■ Work to complete
1) What does the P wave represent, according to the ECG blog post?
2) Quote the ECG blog post, starting at "T wave: Represents" and ending at "and T wave.".
3) Continue the ECG blog post past its last sentence.

■ Passage provided
*-*-*

Exploring ECG Data: PTB-XL for Training Generative Models
- Kasturi Murthy
- Jun 23
- 7 min read
Updated: Jun 28
Electrocardiogram (ECG) data is essential for assessing heart health. In data science and engineering, particularly when developing AI algorithms, access to a diverse range of high-quality ECG data is crucial. This blog post, inspired by dissertation research on generating synthetic ventricular tachycardias, will delve into key aspects of ECG data sources and the significant challenge posed by noise and artifacts. Building on my previous post about synthetic sine wave generation, this entry introduces a practical example. We will explore various publicly available ECG data sources before concentrating on the PTB-XL data source [8] for training the Variational Autoencoder, and later the Generative Adversarial Model, as well as combinations of both (VAE and GAN).
Excited to share PTB_XL_Data_Overview.ipynb, my Google Colab notebook for an in-depth look at the PTB-XL ECG dataset.
WFDB at its Core: This notebook extensively uses WFDB, PhysioNet's [PhysioNet Databases] robust software for managing and processing physiological signals. You'll see how it enables efficient data handling, advanced signal processing (filtering, resampling), and deep analysis (heartbeat detection, feature extraction) vital for cardiac research.
PTB-XL Data Insights: Explore how I've structured and loaded PTB-XL's ECG data, handled its rich metadata, and processed diagnostic information. The notebook demonstrates flexible data loading with custom sampling rates and smart aggregation of diagnostic classes using SCP codes.
Access by Request: To ensure personalized support and quality, I'm offering access on a request basis.
Get Access: Simply fill out this quick form: [Response - Google Sheets]
Heads Up: A Gmail account is preferred for direct access. I'll review requests regularly and notify you via email once access is granted.
Understanding the ECG Waveform and Its Features
A typical ECG signal provides insights into cardiac, cardiovascular, and cardiorespiratory functions. It consists of key components:
P wave: Represents atrial depolarization.
QRS complex: Signifies ventricular depolarization and the heart's powerful pumping action. An abnormally large Q wave can indicate a past heart attack.
T wave: Represents ventricular repolarization (relaxation and recovery phase) and is vital for cardiac electrical stability.
PR interval: The time between the P wave and QRS complex.
QT interval: The time between the QRS complex and T wave.
RR interval: The time between successive R-peaks, often used interchangeably with NN interval, emphasizing normal heartbeats.

*-*-*

[Stored entries]
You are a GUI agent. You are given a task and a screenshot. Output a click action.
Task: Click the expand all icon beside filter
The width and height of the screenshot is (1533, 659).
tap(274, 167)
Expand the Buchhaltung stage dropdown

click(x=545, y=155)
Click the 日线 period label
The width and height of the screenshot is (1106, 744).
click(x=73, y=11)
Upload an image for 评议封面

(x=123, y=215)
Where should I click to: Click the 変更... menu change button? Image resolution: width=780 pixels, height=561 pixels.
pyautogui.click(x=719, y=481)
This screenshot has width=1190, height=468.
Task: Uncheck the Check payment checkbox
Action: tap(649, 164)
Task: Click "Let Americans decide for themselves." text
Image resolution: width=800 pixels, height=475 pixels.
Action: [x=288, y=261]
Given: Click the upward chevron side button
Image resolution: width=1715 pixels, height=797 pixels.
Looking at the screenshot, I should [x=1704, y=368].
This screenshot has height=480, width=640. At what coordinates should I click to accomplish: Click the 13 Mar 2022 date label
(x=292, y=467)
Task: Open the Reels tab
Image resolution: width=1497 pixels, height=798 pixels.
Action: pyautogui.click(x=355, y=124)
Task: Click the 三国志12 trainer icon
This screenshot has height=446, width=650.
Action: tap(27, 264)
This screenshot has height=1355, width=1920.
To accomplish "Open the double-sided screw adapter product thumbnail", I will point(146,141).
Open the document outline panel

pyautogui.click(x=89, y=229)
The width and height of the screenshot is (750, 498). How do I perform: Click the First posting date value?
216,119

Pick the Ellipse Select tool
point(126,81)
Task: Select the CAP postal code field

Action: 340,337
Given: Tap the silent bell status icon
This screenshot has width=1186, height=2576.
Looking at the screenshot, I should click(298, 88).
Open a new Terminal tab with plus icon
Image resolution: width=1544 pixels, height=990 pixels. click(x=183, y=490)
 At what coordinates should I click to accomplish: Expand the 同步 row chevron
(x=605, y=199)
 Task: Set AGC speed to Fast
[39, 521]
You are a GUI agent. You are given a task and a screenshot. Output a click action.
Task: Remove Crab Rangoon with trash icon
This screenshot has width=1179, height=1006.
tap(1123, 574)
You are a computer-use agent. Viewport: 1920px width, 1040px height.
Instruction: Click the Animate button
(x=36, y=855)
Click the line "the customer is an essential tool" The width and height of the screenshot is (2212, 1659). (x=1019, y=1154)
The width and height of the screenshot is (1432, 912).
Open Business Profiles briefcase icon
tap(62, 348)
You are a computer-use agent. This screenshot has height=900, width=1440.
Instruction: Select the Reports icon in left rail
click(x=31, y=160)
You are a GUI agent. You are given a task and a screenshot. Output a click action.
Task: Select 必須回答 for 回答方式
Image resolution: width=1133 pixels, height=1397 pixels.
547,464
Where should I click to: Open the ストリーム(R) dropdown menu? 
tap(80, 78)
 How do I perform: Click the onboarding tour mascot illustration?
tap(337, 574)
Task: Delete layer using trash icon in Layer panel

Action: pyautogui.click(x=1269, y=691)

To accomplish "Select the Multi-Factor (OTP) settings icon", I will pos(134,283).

*-*-*

■ Results of the tasks
1) Atrial depolarization.

2)
T wave: Represents ventricular repolarization (relaxation and recovery phase) and is vital for cardiac electrical stability.
PR interval: The time between the P wave and QRS complex.
QT interval: The time between the QRS complex and T wave.

3)
Deviations from these normal features, known as arrhythmias, can indicate various cardiac issues. These abnormalities can manifest as altered heart rates, irregular rhythms, or changes in wave morphology

The Landscape of ECG Data Sources
When working with ECG data, researchers often turn to comprehensive resources like PhysioNet [PhysioNet Databases]. Established in 1999 under the National Institutes of Health (NIH), PhysioNet offers free access to a vast collection of physiological and clinical data, coupled with open-source software for analysis. Key components include:
Physiobank: A digital archive containing ECG recordings from healthy individuals and patients with various cardiac conditions.
PhysioToolKit: A library of open-source software for processing and analyzing physiological signals.
PhysioNet hosts numerous ECG databases tailored to different research needs, such as studying arrhythmias or benchmarking algorithms. Some notable databases include:
MIMIC-III Waveform Database [1]: Contains a wide range of physiological signals, including ECG waveforms, from critical care patients.
ICENTIA11k [2]: A large-scale ECG dataset with 11,000 patients and over 2 billion labeled beats.
Chapman-Shaoxing 12-Lead ECG Database [3]: Focuses on arrhythmia research with 12-lead ECG recordings.
MIT-BIH Malignant Ventricular Ectopy Database (MVED) [4]: A collection of ECG recordings for detecting and analyzing cardiac arrhythmias, specifically malignant ventricular ectopy.
MIT-BIH Arrhythmia Database [5]: Widely used for developing and evaluating algorithms for cardiac arrhythmia detection, ECG signal processing, and machine learning applications, featuring 450 half-hour recordings and expert annotations of over 650,000 heartbeats.
CU Ventricular Tachyarrhythmia Database [6]: Contains 35 eight-minute ECG recordings of patients with sustained ventricular tachycardia, flutter, and fibrillation.
INCART Database [7]: A collection of ECG recordings from intensive care unit (ICU) patients, with 346 recordings from 146 patients.
PTB-XL [8] - A large publicly available electrocardiography dataset (version 1.0.1)
A Closer Look at the PTB-XL Database [8]
Among these valuable resources, the PTB-XL ECG Dataset [8] stands out as a large and freely accessible dataset, providing 21,837 clinical 12-lead ECG records from 18,885 patients. Each record is 10 seconds long. What makes PTB-XL particularly valuable is its inclusion of predefined train-test splits based on stratified sampling, which helps address limitations of datasets that only provide raw data.
The diagnostic classes in the PTB-XL dataset are interconnected through a structured system that categorizes specific cardiac abnormalities and pathologies based on common characteristics and clinical interpretations. Each diagnostic class represents a broader category of ECG findings, while subclasses provide further granularity by specifying particular types of abnormalities within each class.
The linkage between classes is established through a classification scheme that organizes related diagnostic statements into hierarchical relationships. For instance, within the superclass "CD" (Conduction Disorders), subclasses like "LAFB/LPFB" (Left Anterior Fascicular Block/Left Posterior Fascicular Block) and "CRBBB" (Complete Right Bundle Branch Block) are grouped under this overarching category of conduction abnormalities.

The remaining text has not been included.